Giant Vortices and the Regge Limit

In recent years it has been shown that strongly coupled systems become analytically tractable in the regime of large quantum numbers, such as large spin or large charge. The effective theories that emerge in these two limits are Regge theory and superfluid theory, respectively. Here we make a proposal for a new phase, the giant vortex, describing an intermediate regime with large spin and charge. The new phase connects superfluid theory with the large-spin expansion. The giant vortex admits a semi-classical effective theory description with peculiar chiral excitations (moving at the speed of light) and a Fock space of states that is reminiscent of the multi-twist operators in Regge theory, including the leading and daughter Regge trajectories.
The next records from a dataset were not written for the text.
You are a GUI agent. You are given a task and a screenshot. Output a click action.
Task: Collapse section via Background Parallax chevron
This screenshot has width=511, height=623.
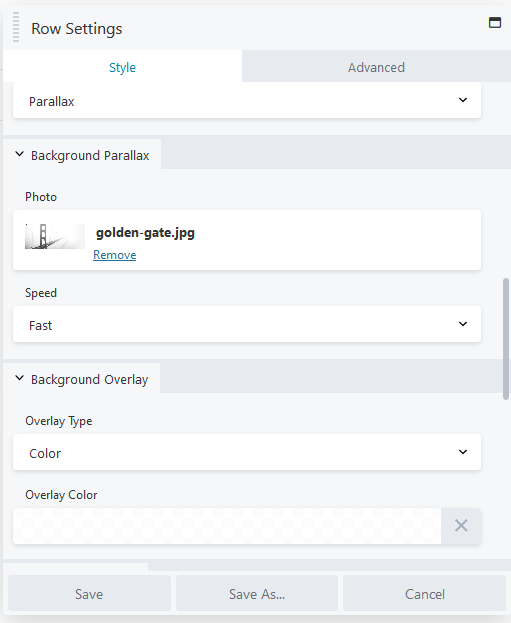(19, 154)
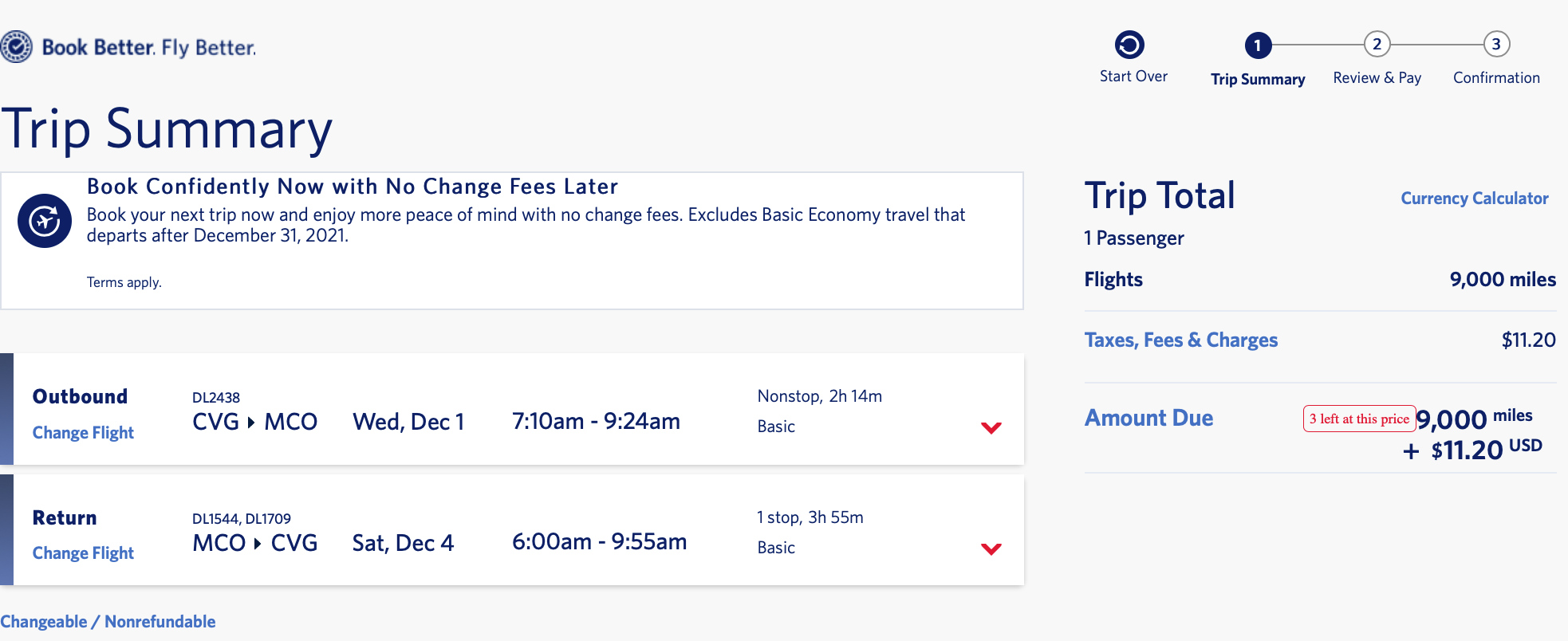The image size is (1568, 641).
Task: Expand the Outbound flight details chevron
Action: [991, 427]
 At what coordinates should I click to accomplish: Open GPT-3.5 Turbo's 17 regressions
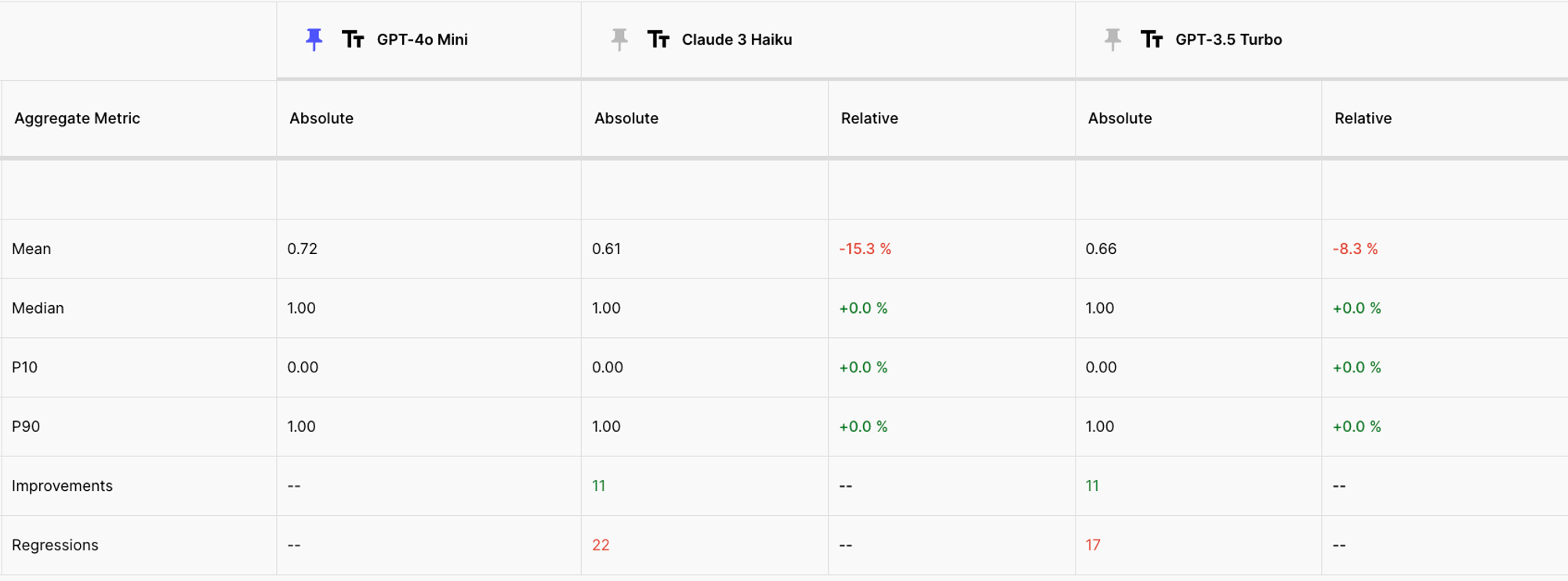click(1093, 545)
A similar giant vortex phase appears for Bose-Einstein condensates in a rotating trap, and our results should be applicable in that context as well. We show that the transition from the giant vortex to the Regge regime is accompanied by the scaling dimension turning from being larger than to being smaller than the mean field theory value, i.e. gravity switches from being the weakest force at small AdS distance to being the strongest force at large AdS distance.

Automated summary

It has been found that strongly coupled systems become analytically tractable when the quantum numbers are large, such as large spin or large charge. The effective theories in these limits are Regge theory and superfluid theory. This article proposes a new phase, called the giant vortex, which describes an intermediate regime with large spin and charge. The giant vortex connects superfluid theory with the large-spin expansion and has a semi-classical effective theory description with peculiar chiral excitations and a Fock space of states resembling the multi-twist operators in Regge theory.